_GOAL OF THE EXERCISE_. In the entries below, find the line with "Click the help icon next to 申请公布" and the line with "Task: Open Apple iPhone 16 Pro Max link"; give again those lines and every line between them, exactly.

Stored data entries:

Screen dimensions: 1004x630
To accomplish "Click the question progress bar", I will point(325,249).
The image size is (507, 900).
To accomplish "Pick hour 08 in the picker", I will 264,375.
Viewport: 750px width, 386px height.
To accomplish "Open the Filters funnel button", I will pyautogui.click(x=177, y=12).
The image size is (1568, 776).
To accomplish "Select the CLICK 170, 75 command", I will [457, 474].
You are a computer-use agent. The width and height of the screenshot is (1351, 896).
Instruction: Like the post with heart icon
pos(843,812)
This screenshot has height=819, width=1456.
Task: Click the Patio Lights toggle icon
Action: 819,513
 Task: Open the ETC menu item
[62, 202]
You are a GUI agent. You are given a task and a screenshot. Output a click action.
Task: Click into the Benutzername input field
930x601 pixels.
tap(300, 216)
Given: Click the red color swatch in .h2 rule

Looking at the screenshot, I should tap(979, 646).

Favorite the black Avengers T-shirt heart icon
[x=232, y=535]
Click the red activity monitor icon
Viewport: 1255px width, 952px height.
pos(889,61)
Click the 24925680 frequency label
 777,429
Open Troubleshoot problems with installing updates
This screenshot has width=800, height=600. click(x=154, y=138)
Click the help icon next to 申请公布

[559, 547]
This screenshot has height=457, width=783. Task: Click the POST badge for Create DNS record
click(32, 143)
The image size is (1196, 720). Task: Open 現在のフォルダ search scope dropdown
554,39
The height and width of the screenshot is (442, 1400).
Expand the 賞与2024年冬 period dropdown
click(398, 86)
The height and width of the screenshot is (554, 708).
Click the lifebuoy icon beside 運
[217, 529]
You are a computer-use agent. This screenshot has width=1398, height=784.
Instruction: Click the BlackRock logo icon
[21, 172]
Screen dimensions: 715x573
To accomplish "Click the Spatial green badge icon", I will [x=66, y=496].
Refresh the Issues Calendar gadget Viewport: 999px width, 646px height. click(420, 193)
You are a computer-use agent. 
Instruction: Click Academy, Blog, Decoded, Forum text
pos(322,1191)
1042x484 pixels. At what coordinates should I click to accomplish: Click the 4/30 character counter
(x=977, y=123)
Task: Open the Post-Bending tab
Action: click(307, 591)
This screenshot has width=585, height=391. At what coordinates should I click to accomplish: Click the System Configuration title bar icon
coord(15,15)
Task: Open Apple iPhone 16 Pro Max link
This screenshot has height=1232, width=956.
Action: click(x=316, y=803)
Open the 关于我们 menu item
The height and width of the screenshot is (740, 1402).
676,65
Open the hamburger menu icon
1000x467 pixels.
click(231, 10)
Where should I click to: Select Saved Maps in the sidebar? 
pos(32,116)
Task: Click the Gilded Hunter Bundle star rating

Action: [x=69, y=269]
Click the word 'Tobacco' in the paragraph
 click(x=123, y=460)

_RESULT FOR THIS TASK_.
Click the help icon next to 申请公布

[559, 547]
This screenshot has height=457, width=783. Task: Click the POST badge for Create DNS record
click(32, 143)
The image size is (1196, 720). Task: Open 現在のフォルダ search scope dropdown
554,39
The height and width of the screenshot is (442, 1400).
Expand the 賞与2024年冬 period dropdown
click(398, 86)
The height and width of the screenshot is (554, 708).
Click the lifebuoy icon beside 運
[217, 529]
You are a computer-use agent. This screenshot has width=1398, height=784.
Instruction: Click the BlackRock logo icon
[21, 172]
Screen dimensions: 715x573
To accomplish "Click the Spatial green badge icon", I will [x=66, y=496].
Refresh the Issues Calendar gadget Viewport: 999px width, 646px height. click(420, 193)
You are a computer-use agent. 
Instruction: Click Academy, Blog, Decoded, Forum text
pos(322,1191)
1042x484 pixels. At what coordinates should I click to accomplish: Click the 4/30 character counter
(x=977, y=123)
Task: Open the Post-Bending tab
Action: click(307, 591)
This screenshot has width=585, height=391. At what coordinates should I click to accomplish: Click the System Configuration title bar icon
coord(15,15)
Task: Open Apple iPhone 16 Pro Max link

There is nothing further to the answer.